— WHAT IS REQUIRED —
Express the stretch of data below, from the line containing "344, 514, 350)" through the line containing "20) label: TERRAINS", as a numbered list, skipping any blank lines.

Text and element pointing records:
-=-=-
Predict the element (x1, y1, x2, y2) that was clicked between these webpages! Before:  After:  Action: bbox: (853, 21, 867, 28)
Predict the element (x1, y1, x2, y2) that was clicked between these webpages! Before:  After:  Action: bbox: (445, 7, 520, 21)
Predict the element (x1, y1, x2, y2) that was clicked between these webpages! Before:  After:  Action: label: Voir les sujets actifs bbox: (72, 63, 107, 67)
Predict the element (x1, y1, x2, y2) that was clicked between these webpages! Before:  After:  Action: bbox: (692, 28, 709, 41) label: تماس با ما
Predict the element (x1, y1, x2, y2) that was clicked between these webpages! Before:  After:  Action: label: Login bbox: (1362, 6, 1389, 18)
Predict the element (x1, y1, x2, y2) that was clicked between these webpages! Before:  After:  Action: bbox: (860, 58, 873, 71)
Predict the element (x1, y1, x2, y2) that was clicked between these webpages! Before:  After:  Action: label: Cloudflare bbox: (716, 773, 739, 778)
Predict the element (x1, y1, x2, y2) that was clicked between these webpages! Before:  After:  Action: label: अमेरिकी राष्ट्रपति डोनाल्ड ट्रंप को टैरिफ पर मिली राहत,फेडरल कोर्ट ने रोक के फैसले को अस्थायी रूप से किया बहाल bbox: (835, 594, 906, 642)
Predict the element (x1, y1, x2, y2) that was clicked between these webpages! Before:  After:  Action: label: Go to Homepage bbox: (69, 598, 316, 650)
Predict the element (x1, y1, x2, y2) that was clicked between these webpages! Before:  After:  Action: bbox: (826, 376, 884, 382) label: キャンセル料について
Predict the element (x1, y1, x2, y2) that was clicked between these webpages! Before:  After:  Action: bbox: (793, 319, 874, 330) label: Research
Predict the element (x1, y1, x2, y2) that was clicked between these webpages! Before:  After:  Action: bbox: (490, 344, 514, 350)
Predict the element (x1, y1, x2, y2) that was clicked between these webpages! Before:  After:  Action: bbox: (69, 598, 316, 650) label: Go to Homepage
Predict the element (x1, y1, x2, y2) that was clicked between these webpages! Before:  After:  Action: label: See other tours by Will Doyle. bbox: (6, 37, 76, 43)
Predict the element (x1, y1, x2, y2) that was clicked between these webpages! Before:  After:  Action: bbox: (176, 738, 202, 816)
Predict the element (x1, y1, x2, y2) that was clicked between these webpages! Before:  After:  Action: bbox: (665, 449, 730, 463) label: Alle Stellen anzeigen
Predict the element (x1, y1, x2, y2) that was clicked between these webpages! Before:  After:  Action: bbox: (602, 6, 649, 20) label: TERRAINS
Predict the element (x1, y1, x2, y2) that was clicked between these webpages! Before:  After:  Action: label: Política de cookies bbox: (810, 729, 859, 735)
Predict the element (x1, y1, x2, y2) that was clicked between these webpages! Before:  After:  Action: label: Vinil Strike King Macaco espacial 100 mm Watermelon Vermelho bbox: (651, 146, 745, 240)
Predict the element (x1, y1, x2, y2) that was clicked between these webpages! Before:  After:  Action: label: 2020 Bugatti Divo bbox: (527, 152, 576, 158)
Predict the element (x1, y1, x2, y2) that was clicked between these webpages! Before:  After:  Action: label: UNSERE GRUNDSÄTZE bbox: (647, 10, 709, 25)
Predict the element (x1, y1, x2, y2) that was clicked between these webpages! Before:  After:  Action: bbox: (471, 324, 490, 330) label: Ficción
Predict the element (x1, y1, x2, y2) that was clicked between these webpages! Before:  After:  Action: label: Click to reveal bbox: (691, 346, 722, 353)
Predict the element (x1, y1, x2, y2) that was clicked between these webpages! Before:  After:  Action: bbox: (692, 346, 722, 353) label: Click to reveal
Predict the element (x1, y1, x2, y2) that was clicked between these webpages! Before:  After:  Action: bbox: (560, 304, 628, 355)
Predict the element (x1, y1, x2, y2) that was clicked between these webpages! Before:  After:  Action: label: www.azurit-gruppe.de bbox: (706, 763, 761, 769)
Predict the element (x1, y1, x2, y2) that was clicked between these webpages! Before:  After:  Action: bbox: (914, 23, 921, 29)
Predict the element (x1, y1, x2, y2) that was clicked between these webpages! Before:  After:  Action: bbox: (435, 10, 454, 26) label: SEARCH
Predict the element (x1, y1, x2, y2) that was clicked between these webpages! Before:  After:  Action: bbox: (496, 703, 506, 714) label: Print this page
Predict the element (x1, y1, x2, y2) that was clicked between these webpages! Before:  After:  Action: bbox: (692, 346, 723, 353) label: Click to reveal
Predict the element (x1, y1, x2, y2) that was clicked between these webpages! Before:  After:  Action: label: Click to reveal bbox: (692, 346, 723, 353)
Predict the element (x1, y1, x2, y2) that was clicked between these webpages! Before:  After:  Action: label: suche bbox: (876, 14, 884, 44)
-=-=-
— RESULT FOR THIS EXERCISE —
1. Predict the element (x1, y1, x2, y2) that was clicked between these webpages! Before:  After:  Action: bbox: (490, 344, 514, 350)
2. Predict the element (x1, y1, x2, y2) that was clicked between these webpages! Before:  After:  Action: bbox: (69, 598, 316, 650) label: Go to Homepage
3. Predict the element (x1, y1, x2, y2) that was clicked between these webpages! Before:  After:  Action: label: See other tours by Will Doyle. bbox: (6, 37, 76, 43)
4. Predict the element (x1, y1, x2, y2) that was clicked between these webpages! Before:  After:  Action: bbox: (176, 738, 202, 816)
5. Predict the element (x1, y1, x2, y2) that was clicked between these webpages! Before:  After:  Action: bbox: (665, 449, 730, 463) label: Alle Stellen anzeigen
6. Predict the element (x1, y1, x2, y2) that was clicked between these webpages! Before:  After:  Action: bbox: (602, 6, 649, 20) label: TERRAINS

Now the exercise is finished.